- [Problem to work on]
The lines of the records that include "computer" should all be copied.

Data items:
....................

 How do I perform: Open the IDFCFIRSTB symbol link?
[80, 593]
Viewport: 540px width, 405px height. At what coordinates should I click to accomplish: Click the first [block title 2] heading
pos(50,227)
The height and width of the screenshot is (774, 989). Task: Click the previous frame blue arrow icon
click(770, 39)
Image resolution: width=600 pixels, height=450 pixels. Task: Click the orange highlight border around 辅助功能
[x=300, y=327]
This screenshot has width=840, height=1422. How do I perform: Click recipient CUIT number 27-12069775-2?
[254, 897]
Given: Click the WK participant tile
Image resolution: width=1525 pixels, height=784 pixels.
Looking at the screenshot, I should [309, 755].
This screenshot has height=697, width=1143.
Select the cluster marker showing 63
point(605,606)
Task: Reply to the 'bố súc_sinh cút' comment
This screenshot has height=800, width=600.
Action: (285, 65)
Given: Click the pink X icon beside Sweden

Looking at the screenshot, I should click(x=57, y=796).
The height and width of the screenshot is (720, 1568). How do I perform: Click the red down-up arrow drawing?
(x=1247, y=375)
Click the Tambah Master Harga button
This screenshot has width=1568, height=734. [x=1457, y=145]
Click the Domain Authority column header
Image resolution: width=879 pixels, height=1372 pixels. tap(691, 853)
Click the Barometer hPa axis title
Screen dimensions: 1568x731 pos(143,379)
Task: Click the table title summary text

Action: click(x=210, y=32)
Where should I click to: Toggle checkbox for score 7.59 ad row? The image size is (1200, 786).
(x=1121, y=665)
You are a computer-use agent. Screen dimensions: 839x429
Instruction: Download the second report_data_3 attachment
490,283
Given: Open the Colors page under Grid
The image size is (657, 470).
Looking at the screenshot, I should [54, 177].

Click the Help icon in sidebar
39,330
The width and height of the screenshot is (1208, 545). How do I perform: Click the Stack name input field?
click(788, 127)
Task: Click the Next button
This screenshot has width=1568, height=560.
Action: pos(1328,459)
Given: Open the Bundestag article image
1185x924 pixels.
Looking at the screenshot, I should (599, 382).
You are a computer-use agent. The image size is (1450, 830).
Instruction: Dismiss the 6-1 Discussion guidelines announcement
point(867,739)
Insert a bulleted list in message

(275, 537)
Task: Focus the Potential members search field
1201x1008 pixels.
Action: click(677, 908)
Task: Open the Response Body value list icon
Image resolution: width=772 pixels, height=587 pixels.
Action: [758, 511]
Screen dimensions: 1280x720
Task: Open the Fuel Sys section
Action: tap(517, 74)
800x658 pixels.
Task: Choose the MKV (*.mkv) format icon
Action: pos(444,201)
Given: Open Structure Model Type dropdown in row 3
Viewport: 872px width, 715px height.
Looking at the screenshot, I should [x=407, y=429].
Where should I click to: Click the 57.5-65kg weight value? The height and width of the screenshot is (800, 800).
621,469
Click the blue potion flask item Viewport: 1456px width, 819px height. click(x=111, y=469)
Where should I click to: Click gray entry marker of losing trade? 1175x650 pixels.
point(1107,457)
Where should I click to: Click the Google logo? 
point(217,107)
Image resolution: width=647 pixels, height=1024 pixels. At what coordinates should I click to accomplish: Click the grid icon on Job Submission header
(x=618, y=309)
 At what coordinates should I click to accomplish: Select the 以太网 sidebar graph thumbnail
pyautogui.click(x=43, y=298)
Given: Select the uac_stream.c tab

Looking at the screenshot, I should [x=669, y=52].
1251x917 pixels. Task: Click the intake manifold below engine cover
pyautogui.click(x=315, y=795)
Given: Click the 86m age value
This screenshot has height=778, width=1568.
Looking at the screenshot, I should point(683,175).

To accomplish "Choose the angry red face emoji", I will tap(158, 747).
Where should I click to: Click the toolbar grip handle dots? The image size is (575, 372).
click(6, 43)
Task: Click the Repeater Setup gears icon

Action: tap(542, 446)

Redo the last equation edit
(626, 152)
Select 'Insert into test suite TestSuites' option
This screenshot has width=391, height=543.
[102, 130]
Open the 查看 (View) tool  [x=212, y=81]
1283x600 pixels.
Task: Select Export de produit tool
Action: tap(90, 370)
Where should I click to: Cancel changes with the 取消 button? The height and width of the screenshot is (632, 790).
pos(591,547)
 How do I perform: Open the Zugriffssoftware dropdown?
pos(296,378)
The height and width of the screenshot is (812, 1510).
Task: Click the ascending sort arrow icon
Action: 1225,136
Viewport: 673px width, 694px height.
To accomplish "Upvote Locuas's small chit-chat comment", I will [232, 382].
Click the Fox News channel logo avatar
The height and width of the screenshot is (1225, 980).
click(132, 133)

....................

- [Output below]
You are a computer-use agent. Screen dimensions: 839x429
You are a computer-use agent. The image size is (1450, 830).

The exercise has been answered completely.